Dancing around the studio to the 80s soundtrack which is providing the background music at this exclusive HELLO! shoot, Victoria Smurfit looks to be having the time of her life. And it's no wonder.
The Irish actress is one of the biggest stars in perhaps the most popular television show of the year, Rivals, while she is about to celebrate her first wedding anniversary with husband Steve Jacobs. Life for this effervescent star is good.
"The past year has been great fun," she tells us during this exclusive interview. "It's been chaotically brilliant: there's been a lot of travel, I'm newly married and I couldn't be happier."
The runaway success of Rivals is, she says, down to one thing. "The show is just full of joy. We brought in some fun, which everybody needs in their lives, and I think the younger generation are loving it because they're getting to find out what the 80s look like and secretly want to go back."
And while the stars of the Disney+ show, including Victoria, David Tennant, Danny Dyer and Emily Atack, have been lauded for their comically brilliant performances, the attention to vintage details has also been praised.
"The costumes are so extraordinarily authentic: the hair, the makeup, the set decoration were all like being immersed in the 80s. You would open up a drawer and there would be books from that time in there."
Based on the 1998 book by Dame Jilly Cooper, Rivals focuses on the raucous, promiscuous and calculating country set in the fictional county of Rutshire. Landing the part of Maud O'Hara, the wife of television presenter Declan – portrayed by Aidan Turner - was a dream come true for the actress, 50, who grew up loving the book.
"I moved to England with my family when I was 14 and my mum was reading all the Jilly books and I remember her just laughing her head off," she recalls. "Reading Jilly's words was my first understanding of what it was like living in England and I was so attached to Maud and [her onscreen daughter] Taggie because they were the Irish characters. I wanted to call my kid Declan!"
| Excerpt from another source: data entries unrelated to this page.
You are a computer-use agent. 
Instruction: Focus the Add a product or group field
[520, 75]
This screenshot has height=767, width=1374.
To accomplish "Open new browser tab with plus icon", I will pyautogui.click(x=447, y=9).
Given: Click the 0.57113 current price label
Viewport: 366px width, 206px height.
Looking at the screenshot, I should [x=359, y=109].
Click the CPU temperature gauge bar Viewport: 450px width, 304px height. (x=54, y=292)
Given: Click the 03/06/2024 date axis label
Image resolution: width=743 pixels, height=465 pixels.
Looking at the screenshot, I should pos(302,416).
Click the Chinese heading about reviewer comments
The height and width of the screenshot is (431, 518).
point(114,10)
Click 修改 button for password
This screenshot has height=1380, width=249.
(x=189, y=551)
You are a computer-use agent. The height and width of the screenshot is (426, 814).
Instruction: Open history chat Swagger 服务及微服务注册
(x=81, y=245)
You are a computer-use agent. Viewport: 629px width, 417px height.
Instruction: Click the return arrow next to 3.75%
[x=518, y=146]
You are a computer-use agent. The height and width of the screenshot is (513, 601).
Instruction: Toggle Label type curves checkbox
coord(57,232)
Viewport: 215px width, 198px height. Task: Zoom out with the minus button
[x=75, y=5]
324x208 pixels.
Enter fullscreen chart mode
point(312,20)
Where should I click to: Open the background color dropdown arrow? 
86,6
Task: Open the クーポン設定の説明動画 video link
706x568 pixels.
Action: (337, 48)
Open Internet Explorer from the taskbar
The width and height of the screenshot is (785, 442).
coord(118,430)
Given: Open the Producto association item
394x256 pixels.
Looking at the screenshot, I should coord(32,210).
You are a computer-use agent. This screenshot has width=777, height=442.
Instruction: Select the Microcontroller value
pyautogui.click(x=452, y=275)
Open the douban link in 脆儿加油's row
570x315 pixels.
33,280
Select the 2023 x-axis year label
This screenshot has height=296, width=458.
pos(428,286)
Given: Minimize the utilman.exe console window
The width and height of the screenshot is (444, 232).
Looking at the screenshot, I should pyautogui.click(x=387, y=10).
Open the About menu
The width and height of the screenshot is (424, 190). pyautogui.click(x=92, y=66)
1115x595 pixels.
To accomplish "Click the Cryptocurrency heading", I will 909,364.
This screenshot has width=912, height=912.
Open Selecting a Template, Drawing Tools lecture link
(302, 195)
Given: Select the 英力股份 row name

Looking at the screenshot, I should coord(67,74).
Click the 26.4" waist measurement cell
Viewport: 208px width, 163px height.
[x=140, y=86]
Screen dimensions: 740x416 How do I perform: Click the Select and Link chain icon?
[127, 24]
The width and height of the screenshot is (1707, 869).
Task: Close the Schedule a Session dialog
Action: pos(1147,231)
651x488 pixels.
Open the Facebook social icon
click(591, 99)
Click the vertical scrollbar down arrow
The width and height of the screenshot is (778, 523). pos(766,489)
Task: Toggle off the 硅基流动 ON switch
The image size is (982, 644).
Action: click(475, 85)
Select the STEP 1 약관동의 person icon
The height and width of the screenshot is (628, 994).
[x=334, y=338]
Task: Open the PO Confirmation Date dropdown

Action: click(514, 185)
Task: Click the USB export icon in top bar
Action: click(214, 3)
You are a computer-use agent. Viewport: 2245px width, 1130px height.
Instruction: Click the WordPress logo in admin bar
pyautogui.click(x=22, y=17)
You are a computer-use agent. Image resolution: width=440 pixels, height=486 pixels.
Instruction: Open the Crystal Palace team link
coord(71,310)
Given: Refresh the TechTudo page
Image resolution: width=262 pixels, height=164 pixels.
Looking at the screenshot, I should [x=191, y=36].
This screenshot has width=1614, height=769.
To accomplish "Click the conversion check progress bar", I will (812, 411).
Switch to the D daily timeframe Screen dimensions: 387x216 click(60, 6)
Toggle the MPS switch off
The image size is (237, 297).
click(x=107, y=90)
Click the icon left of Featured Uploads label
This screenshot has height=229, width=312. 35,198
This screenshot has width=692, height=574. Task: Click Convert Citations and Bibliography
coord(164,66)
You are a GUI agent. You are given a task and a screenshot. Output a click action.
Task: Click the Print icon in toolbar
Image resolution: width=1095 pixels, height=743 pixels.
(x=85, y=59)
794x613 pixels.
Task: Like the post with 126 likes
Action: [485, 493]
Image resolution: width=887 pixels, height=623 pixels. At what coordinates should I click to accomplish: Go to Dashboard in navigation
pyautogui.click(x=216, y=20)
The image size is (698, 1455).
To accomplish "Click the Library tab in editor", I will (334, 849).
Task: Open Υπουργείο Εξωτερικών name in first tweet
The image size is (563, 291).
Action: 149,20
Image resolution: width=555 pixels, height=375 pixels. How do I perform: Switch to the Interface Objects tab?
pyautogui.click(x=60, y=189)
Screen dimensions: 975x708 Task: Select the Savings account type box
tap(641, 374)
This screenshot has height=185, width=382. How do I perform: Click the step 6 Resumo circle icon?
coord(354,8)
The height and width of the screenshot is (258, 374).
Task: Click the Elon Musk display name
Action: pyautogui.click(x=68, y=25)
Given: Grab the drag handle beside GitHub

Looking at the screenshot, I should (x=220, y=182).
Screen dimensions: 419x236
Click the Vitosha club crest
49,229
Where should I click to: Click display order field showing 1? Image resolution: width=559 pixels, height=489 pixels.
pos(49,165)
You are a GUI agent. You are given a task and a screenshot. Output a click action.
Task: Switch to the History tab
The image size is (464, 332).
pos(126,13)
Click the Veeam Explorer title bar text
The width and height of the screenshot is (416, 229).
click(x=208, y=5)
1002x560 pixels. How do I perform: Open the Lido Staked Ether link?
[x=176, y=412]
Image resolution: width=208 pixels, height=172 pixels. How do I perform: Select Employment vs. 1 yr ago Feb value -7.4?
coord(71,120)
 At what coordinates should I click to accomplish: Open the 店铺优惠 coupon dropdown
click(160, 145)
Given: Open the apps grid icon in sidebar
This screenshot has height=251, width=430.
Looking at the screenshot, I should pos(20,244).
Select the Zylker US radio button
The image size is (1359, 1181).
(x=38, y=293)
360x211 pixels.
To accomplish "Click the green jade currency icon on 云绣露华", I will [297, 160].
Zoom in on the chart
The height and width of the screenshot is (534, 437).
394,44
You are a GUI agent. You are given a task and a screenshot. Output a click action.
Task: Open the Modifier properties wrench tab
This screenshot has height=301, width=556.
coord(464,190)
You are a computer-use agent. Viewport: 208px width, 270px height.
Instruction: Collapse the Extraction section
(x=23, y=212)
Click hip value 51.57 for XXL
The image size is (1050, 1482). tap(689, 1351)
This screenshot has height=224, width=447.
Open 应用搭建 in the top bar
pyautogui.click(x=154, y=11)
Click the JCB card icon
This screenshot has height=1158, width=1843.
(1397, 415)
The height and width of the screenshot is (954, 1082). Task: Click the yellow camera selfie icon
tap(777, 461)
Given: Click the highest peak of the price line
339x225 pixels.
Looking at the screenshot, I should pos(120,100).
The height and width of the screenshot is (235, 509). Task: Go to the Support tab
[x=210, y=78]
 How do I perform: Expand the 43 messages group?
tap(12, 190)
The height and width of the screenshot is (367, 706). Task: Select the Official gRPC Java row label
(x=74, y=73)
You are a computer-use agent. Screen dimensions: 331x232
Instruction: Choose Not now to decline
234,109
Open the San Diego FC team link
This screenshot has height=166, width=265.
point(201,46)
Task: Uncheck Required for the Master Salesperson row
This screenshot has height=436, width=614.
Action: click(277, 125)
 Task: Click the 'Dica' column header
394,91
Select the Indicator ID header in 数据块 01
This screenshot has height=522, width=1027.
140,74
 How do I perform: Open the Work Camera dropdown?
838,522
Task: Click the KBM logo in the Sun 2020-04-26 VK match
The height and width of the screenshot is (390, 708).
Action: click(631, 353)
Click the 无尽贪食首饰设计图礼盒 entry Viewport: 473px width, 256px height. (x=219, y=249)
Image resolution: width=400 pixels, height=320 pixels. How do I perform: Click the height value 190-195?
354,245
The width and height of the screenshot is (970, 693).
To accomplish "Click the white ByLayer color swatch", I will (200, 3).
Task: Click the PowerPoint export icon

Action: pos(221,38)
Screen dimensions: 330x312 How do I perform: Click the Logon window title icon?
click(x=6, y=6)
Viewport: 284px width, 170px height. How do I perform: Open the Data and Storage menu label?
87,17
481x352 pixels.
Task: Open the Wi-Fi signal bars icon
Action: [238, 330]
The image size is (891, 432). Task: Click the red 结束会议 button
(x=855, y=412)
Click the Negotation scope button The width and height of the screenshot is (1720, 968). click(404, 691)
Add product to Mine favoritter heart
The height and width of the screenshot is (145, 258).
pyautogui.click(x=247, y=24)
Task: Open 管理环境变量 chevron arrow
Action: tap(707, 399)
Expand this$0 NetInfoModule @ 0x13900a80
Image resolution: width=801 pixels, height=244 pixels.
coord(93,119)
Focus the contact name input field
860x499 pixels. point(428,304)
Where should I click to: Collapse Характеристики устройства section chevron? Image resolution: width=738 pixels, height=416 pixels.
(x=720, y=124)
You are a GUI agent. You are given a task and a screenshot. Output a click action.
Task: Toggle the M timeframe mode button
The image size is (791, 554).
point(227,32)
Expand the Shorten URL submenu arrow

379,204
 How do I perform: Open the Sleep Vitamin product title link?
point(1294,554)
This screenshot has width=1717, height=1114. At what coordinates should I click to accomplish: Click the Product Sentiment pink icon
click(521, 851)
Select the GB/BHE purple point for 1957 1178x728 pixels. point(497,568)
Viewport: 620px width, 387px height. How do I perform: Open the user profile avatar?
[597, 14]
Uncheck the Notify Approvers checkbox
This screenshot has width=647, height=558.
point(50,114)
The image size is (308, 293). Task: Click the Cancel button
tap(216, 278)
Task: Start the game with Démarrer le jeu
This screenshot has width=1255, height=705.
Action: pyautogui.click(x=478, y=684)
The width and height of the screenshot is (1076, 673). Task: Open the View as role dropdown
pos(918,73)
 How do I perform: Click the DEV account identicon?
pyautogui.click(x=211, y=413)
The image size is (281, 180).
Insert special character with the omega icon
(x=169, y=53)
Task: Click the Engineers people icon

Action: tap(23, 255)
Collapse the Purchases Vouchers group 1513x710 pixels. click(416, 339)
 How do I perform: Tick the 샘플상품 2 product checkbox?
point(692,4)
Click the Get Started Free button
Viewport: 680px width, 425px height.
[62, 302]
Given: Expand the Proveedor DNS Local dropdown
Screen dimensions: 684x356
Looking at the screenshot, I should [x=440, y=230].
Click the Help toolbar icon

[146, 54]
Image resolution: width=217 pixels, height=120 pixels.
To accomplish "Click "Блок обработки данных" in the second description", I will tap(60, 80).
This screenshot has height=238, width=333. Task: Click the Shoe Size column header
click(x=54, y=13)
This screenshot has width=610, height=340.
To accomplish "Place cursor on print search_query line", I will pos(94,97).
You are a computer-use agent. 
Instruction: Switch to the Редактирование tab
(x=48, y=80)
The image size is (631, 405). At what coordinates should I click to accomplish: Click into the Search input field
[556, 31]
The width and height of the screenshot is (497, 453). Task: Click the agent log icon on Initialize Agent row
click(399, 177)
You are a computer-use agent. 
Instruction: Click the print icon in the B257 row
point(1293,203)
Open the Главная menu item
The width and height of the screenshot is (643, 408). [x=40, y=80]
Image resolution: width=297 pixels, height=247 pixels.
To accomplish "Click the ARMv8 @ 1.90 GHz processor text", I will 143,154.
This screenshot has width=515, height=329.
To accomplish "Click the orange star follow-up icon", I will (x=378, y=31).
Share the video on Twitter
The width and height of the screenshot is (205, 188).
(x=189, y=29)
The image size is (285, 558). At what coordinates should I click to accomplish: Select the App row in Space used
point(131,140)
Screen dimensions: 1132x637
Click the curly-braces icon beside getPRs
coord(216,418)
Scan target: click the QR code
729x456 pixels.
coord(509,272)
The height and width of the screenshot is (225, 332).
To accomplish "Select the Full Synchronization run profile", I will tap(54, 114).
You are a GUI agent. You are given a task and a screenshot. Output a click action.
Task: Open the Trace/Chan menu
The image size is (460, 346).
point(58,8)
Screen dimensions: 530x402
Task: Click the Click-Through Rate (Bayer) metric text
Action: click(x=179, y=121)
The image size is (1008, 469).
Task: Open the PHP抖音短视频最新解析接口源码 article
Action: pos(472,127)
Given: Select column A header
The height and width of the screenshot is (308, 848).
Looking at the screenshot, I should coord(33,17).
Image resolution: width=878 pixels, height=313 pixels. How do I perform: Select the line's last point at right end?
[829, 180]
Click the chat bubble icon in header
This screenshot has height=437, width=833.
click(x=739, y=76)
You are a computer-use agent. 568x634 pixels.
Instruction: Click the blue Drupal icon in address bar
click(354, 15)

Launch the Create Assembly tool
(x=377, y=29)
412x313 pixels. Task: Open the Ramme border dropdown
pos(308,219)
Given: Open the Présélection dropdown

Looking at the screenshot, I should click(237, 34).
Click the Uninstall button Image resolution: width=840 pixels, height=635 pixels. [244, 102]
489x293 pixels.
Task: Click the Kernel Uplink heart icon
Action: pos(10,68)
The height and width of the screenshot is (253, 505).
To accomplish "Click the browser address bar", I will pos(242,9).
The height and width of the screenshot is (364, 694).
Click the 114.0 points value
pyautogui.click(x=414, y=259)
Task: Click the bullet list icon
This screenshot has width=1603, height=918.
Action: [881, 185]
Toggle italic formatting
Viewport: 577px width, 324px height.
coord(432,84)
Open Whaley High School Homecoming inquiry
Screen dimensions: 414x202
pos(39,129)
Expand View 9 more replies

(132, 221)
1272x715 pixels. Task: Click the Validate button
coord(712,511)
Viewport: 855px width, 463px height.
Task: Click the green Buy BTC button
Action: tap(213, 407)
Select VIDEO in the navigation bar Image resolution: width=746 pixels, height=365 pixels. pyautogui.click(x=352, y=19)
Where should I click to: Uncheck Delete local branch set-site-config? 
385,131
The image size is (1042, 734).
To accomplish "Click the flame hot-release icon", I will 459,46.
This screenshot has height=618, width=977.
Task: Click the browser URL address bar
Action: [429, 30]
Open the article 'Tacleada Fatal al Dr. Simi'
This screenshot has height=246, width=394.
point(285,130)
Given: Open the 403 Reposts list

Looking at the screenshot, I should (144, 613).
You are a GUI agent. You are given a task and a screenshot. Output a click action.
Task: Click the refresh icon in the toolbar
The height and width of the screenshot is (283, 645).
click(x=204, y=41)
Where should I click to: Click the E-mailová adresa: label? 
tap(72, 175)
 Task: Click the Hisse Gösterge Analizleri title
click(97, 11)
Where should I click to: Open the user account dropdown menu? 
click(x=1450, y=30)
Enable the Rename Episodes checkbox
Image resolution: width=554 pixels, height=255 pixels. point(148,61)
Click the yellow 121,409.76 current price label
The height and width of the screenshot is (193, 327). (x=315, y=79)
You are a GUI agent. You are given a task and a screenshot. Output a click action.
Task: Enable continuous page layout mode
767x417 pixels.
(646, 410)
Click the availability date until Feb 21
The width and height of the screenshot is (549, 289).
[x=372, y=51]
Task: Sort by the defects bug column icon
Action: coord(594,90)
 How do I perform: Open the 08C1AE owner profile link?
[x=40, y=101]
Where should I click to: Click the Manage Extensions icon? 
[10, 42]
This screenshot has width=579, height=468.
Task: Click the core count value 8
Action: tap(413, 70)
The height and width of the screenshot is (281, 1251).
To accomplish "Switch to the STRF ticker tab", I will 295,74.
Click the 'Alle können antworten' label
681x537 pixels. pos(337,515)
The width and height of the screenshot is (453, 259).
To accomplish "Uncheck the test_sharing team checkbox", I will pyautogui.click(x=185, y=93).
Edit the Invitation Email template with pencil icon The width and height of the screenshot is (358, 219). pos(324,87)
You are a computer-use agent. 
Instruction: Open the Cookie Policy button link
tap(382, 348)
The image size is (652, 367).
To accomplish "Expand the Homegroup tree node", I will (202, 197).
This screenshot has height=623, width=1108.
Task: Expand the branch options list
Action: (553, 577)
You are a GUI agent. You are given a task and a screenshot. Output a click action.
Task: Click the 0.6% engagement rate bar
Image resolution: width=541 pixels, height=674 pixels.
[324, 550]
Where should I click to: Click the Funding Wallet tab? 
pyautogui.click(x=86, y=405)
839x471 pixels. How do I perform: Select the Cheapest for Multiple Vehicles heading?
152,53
She 'screamed my head off with joy' when she found out she had won the role and was delighted to have the author herself visit the set, describing her as a 'twinkly Paddington Bear'.
Does she share any characteristics with vain, selfish and lonely Maud? Referring to one of the most infamous scenes in the series, when she makes a very attention-seeking arrival at a party on a camel, she says: "My friends say I would lean into being over-dramatic occasionally. But I have never entered a party on a camel and I feel I have really let myself down that I haven't."
Working with such a stellar cast was '100 per cent' as much fun as it looked, with everyone bonding on set. "If I found myself knocked over on the road and my family weren't available, I'd happily call any of them to come pick me up and take me for a glass," she cheerfully explains.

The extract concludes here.